** What you are asked to do **
Locate each line of the data that contains the string "This" and copy those lines.

** Records provided **
┏━━
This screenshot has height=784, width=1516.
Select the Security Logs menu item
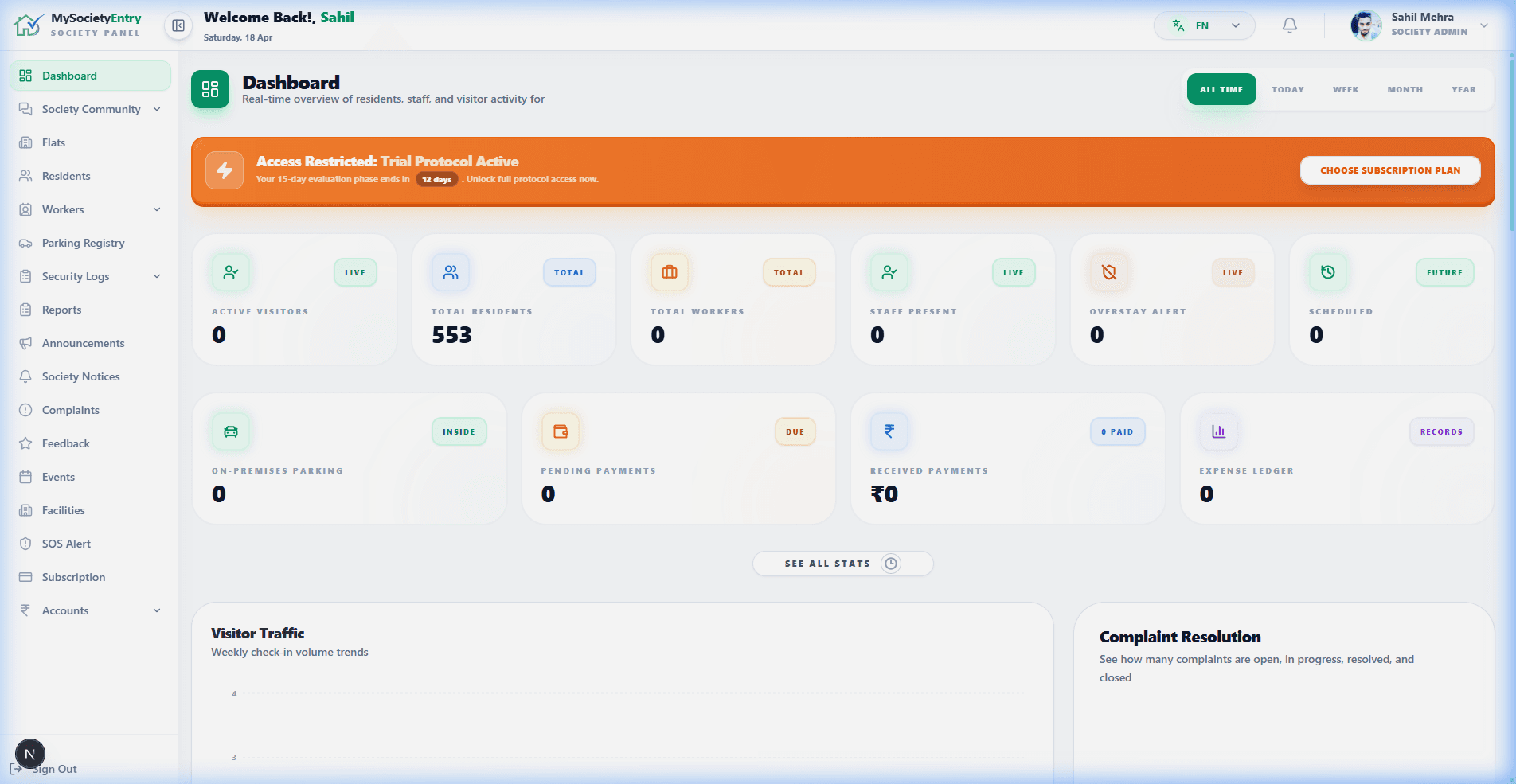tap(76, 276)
┗━━
┏━━
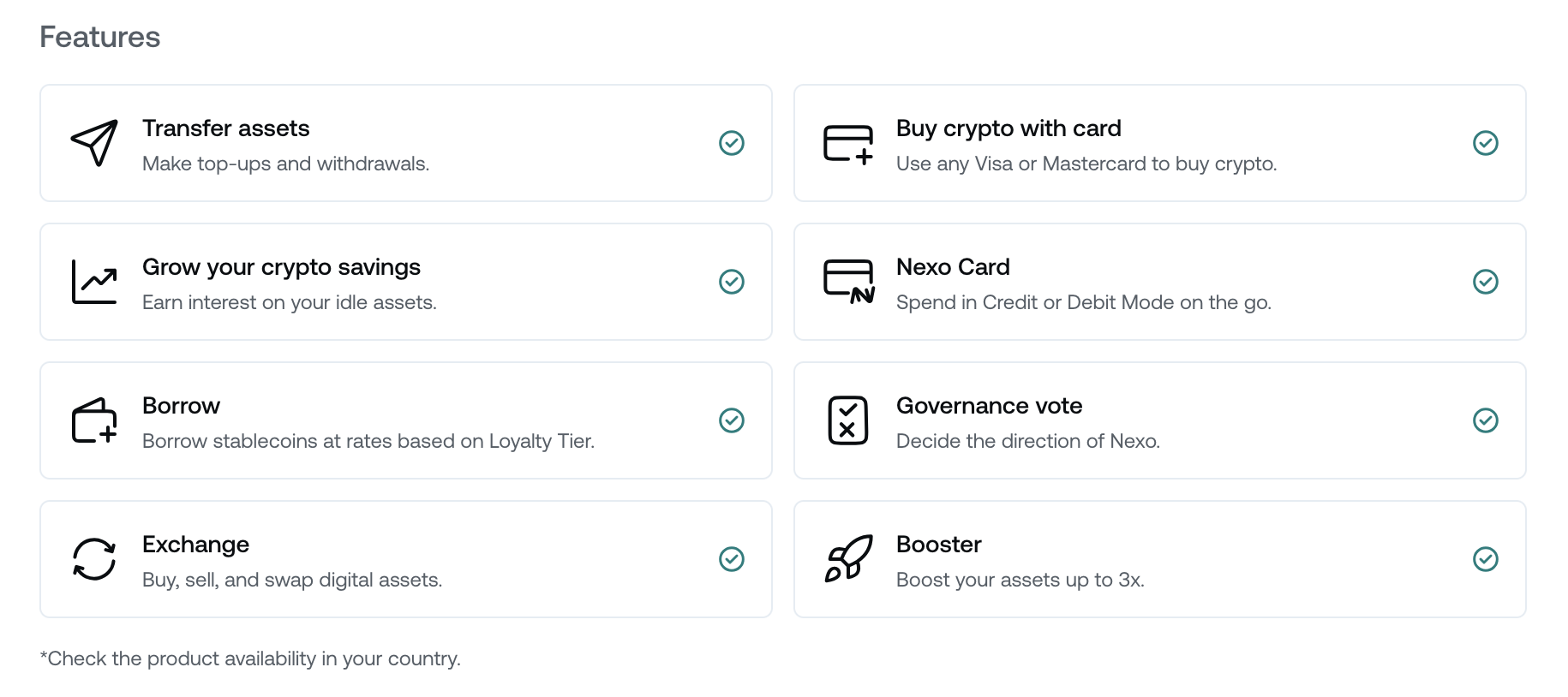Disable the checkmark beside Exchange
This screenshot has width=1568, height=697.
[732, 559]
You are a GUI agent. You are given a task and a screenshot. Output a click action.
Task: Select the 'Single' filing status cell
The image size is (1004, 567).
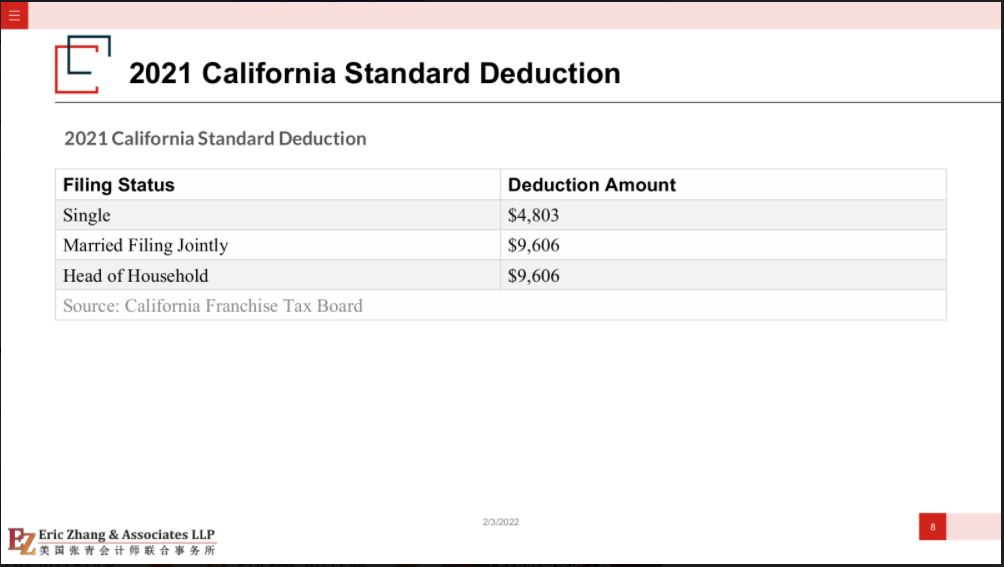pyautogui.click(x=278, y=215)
┗━━
** Output of the exercise **
This screenshot has height=784, width=1516.
This screenshot has width=1568, height=697.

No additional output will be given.